Code reported: 99212
Chief complaint: None recorded.
Problems: None recorded.
Allergies: Allergic to all penicillin
Medications: None other than daily multivitamin
Social history: This 14-year-old patient is a student in the ninth grade. She rides her bike for exercise and takes gymnastics once a week.
Family history: The patient’s parents are alive and healthy. Her maternal grandmother has diabetes and her maternal grandfather had melanoma but recovered. Her father is adopted and she therefore does not history on her paternal grandparents.
Review of Systems: None recorded.
Physical exam: None recorded.
Testing: Spontaneous nystagmus testing while patient was wearing glasses revealed normal amplitude, direction, and effect of fixation on the target. No nystagmus observed.
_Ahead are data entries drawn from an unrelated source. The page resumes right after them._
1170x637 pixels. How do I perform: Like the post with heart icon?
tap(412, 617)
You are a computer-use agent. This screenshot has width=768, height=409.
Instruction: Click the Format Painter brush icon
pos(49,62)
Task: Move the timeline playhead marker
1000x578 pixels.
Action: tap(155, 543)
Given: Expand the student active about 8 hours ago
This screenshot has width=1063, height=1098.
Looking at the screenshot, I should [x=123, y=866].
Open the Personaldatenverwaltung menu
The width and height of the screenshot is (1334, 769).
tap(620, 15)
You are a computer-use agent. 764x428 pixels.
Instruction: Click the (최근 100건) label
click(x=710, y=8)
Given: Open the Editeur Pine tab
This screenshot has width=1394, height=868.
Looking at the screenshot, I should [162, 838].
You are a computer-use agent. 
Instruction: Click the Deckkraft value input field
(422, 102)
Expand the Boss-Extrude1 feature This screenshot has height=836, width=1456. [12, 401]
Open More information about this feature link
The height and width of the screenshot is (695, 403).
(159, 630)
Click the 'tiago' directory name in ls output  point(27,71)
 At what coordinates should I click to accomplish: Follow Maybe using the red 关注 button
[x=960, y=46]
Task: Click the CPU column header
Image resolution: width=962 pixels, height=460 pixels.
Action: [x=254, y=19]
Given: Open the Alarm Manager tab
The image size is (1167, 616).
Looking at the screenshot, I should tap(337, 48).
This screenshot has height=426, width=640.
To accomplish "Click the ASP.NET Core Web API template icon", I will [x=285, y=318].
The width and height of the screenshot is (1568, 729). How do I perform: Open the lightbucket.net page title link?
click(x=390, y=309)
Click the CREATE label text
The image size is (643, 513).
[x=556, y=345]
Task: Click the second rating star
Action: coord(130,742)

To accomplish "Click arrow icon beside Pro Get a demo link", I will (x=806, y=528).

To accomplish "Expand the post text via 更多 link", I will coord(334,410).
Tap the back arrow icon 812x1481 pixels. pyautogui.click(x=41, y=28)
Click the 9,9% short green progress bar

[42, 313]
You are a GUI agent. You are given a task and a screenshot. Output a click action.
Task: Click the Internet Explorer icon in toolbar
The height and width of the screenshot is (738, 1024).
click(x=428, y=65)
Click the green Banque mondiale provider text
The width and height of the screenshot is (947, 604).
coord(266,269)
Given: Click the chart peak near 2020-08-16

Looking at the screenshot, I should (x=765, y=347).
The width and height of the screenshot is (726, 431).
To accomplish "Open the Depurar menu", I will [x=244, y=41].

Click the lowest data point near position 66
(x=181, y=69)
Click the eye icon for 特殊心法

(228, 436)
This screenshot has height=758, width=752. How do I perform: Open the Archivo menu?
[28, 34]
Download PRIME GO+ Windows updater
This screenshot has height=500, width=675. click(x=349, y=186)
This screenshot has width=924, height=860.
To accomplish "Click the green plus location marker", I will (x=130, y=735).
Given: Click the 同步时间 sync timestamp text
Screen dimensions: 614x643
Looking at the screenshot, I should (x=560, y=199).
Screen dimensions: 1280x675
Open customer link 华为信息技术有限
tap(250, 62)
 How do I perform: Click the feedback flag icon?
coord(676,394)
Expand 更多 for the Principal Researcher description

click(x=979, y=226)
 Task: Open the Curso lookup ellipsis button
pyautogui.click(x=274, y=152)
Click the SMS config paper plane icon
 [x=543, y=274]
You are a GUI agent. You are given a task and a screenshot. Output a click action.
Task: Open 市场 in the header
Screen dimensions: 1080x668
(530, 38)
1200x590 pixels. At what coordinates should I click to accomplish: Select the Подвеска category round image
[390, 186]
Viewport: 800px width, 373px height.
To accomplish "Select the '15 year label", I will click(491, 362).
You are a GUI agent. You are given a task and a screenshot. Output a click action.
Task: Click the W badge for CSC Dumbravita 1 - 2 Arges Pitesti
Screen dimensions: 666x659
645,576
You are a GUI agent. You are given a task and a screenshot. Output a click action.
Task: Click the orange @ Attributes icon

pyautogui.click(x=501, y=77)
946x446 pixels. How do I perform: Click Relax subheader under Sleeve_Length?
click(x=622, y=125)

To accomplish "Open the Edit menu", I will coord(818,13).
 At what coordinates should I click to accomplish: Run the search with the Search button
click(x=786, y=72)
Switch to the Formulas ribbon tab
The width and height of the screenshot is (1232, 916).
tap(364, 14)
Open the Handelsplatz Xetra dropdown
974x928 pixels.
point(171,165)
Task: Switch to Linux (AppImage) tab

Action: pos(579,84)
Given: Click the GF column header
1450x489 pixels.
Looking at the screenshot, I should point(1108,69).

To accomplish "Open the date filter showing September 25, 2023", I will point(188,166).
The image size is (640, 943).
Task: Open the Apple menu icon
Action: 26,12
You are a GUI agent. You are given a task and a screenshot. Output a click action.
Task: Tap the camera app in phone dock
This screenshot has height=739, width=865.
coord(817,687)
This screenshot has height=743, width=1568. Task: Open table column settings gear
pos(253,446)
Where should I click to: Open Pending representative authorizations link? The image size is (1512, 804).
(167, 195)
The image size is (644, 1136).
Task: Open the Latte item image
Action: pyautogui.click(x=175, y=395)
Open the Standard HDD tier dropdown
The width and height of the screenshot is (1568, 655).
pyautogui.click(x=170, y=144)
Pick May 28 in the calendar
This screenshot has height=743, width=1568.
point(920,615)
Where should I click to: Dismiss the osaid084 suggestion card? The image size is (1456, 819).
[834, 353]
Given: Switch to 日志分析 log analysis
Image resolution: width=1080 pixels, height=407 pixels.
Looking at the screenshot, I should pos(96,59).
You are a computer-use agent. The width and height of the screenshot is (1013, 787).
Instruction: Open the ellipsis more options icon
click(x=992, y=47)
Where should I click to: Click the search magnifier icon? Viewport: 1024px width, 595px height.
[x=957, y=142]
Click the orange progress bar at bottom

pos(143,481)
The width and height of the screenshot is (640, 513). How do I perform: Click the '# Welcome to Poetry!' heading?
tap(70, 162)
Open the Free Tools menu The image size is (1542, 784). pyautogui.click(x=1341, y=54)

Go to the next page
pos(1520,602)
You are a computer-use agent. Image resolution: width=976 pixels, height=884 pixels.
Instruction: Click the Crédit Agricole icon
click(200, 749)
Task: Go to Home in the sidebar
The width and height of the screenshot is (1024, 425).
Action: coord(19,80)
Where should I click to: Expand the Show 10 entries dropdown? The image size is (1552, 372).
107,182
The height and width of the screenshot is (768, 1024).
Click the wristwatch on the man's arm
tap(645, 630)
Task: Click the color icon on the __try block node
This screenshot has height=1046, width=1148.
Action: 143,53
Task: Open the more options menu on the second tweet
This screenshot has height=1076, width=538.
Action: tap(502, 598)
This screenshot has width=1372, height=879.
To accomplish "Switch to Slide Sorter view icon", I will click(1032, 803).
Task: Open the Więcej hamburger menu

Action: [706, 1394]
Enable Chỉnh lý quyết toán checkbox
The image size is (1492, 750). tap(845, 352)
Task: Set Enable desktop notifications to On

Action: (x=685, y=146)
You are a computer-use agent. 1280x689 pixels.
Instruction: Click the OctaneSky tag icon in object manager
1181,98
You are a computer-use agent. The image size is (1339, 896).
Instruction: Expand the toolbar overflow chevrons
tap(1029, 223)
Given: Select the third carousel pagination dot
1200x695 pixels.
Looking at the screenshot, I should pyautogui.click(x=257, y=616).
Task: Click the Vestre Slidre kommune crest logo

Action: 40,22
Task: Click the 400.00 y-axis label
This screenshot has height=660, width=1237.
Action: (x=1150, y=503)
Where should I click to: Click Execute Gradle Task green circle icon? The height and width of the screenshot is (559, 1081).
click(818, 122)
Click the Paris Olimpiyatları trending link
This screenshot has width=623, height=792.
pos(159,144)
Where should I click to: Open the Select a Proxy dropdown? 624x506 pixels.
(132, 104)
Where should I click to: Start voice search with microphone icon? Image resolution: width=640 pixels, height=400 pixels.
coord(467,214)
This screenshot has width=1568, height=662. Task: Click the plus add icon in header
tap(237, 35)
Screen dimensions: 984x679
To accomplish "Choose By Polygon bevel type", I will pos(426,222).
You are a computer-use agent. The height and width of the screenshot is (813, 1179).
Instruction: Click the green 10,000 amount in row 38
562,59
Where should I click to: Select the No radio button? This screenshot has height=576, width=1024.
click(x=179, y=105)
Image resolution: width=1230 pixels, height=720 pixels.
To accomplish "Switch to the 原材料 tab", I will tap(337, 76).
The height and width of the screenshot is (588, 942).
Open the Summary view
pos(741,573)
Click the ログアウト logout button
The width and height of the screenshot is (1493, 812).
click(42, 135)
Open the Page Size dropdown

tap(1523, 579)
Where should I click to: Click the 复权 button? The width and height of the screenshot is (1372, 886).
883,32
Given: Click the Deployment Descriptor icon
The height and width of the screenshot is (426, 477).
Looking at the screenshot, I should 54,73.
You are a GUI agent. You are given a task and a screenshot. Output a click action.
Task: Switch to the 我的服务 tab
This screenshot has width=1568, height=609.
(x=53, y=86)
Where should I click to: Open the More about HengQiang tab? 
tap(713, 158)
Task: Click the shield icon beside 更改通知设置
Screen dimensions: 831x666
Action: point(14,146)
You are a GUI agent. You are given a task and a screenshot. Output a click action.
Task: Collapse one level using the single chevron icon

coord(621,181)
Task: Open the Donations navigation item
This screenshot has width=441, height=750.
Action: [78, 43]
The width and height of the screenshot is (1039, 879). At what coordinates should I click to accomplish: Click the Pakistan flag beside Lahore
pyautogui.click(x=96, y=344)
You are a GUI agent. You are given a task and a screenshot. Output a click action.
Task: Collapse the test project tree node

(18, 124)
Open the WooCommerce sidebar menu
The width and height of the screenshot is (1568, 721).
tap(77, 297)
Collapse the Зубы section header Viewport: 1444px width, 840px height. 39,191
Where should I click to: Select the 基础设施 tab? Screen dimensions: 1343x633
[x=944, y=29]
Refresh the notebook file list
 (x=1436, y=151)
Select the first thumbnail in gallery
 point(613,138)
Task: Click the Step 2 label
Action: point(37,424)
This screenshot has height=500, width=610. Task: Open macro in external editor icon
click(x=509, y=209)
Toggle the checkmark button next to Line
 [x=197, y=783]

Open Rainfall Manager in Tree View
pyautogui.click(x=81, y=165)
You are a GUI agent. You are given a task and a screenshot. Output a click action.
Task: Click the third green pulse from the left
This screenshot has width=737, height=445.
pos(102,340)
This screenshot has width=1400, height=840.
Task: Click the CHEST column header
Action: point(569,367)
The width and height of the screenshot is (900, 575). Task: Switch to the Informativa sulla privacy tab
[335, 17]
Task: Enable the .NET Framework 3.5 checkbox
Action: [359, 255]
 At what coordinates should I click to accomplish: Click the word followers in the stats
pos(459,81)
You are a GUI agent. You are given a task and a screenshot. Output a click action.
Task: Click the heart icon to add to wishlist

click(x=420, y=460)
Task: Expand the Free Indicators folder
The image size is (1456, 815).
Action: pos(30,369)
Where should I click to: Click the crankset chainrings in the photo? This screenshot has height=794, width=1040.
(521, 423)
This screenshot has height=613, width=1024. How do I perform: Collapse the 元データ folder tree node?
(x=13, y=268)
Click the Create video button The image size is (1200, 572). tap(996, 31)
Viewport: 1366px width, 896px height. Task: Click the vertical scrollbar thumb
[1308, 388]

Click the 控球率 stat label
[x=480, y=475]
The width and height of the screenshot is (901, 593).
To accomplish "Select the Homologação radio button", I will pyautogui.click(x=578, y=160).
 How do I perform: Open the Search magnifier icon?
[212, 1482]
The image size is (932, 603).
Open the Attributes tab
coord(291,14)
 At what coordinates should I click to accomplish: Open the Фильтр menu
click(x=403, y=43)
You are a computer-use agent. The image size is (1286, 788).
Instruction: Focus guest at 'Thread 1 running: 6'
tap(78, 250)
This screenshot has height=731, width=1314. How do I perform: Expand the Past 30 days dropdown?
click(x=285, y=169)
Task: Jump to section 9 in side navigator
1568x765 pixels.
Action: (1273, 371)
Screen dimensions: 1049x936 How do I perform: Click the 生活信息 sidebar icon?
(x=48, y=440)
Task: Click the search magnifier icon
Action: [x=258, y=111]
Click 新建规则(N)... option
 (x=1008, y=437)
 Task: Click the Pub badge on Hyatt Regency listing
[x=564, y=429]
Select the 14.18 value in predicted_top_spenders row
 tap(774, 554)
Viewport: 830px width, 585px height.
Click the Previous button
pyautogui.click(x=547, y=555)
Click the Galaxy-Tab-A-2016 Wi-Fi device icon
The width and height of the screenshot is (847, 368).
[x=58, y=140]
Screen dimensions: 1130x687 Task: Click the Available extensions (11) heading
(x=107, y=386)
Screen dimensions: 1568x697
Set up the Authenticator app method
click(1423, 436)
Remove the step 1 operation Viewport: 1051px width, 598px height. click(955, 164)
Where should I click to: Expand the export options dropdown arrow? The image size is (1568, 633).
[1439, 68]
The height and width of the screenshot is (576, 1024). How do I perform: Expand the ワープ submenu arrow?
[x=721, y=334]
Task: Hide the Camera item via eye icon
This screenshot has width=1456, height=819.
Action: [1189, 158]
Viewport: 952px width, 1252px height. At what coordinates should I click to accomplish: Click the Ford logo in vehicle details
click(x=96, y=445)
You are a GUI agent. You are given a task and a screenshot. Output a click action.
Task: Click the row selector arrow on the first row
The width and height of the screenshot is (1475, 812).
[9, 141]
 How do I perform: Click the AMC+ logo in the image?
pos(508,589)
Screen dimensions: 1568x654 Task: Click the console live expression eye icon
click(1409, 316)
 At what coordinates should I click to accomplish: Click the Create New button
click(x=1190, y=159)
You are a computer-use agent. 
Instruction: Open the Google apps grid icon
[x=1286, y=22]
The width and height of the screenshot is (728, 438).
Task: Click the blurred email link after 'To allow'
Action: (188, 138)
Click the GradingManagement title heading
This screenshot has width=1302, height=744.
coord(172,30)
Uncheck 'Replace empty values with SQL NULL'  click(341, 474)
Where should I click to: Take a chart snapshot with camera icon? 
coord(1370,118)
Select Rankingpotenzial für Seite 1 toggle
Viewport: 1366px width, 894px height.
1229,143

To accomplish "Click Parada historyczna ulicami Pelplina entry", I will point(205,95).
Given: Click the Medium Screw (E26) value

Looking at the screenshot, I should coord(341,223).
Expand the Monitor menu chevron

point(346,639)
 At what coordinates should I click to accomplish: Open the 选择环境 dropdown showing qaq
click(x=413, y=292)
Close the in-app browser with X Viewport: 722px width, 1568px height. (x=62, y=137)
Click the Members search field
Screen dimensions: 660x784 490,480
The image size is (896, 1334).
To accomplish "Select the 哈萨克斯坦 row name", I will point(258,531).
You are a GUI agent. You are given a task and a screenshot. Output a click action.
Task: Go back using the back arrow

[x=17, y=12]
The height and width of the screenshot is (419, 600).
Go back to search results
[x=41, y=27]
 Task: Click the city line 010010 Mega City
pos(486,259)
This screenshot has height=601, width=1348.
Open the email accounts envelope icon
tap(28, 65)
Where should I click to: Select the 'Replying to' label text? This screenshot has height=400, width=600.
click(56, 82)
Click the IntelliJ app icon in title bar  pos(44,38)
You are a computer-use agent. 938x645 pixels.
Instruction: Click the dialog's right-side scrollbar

Assessment/Plan: Dizziness R42 (Dizziness and giddiness). She is advised to stop riding her bike and performing gymnastics until the symptoms pass. Return in one week to evaluate whether the symptoms are gone. If not, we will order further tests.
Did You Spot the Problems?
Unfortunately, this chart cannot be coded with any E/M service code as it stands, since the only element documented is the medical decision-making section. The physical exam section is blank, and the history is missing a chief complaint. The reason for a medical visit cannot be inferred, thus making this chart non-codeable.
Chief complaint primer: The chief complaint is a concise statement that describes the symptom, problem, condition, diagnosis, or reason for the E/M encounter. It is typically stated in the patient’s own words. An example would be an “evaluation for dizziness” or “burning sensation in sinus cavity.”
Although some coders were trained to only look for a chief complaint in one particular section of the documentation, that is inaccurate. The chief complaint may actually be listed as a separate element of the history, or it may be included in the History of Present Illness (HPI). The chief complaint can sometimes be found in the assessment and plan. Every E/M note must have a chief complaint, but it does not matter where the chief complaint is found (although it is much preferred to be documented in the beginning of the note).
Unfortunately, in this case, the otolaryngologist did not record a history of present illness or review of systems either, leaving question as to the chief complaint.
Solution: In this case, you’ll have to report only the testing that the physician performed, which is 92531 (Spontaneous nystagmus, including gaze), linked to the diagnosis code that he recorded (R42).